Why is an atheist communist state pushing a development project at the birthplace of the founder of the world's third largest religion? "Beijing, which for the first time in 2006 officially described Buddhism as a peaceful 'ancient Chinese religion' and has held two World Buddhist Forums, apparently continues to seek legitimacy from the Buddhists," says Ranade.
In an attempt to prevent China from monopolising the project, India has suggested that Lumbini be included in the Buddhist tourist circuit along with Sarnath, Kapilavastu and Gaya. Kiraty says Nepal is yet to decide on the proposal. India is one of the largest foreign aid donors to Nepal, providing an estimated Rs 160 crore annually.

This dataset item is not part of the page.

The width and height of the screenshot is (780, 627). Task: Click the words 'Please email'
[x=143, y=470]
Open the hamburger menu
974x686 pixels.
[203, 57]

It is, however, only a fraction of an over Rs 6,000 crore that India has spent on Afghanistan since 2001. Earlier this year, India's Ministry of External Affairs pledged Rs 3,000 crore to build four integrated checkposts, a 1,500-km road network through 33 districts of Nepal and a 184-km broad-gauge rail link between the two countries.
China has been matching Indian aid with cheque-book diplomacy. Since 2009, it has doubled the quantum of aid, providing Nepal $22 million annually (Rs 110 crore). In March this year, General Chen Bingde, visiting chief of the pla announced a $20 million (Rs 100 crore) aid package for the Nepalese army.
China's interest in the Himalayan country is geo-strategic. It is suspicious of Nepal's population of 20,000 Tibetan refugees. "China sees the Dalai Lama and not the US or India as its main enemy," says an Indian official. Nepal provides the largest escape route for Tibetan refugees into India. China's new ambassador to Kathmandu, Yang Houlan, has directly pushed Chinese projects with the government. "We have information that our oldest and nearest friend Nepal is turning into a playground for anti-China activities," the envoy warned before Bhattarai's October 21 Delhi visit. The self-immolations by monks have seen the Chinese intensify its crack down (see box).
"There has been a political power vacuum in Nepal since the monarchys abolition in 2008. China is trying to fill up that gap and neutralise Indian influence," says Yubaraj Ghimire, journalist and political analyst.
"We have been negligent about the neighbourhood," says former raw chief Vikram Sood. "So it is only natural that someone else is willing to walk in," he adds. Prime Minister Manmohan Singh is likely to visit Kathmandu early in 2012. It will be the first state visit by an Indian Prime Minister since 1996. Clearly, China's trans-Himalayan gambit has roused Delhi from its stupor.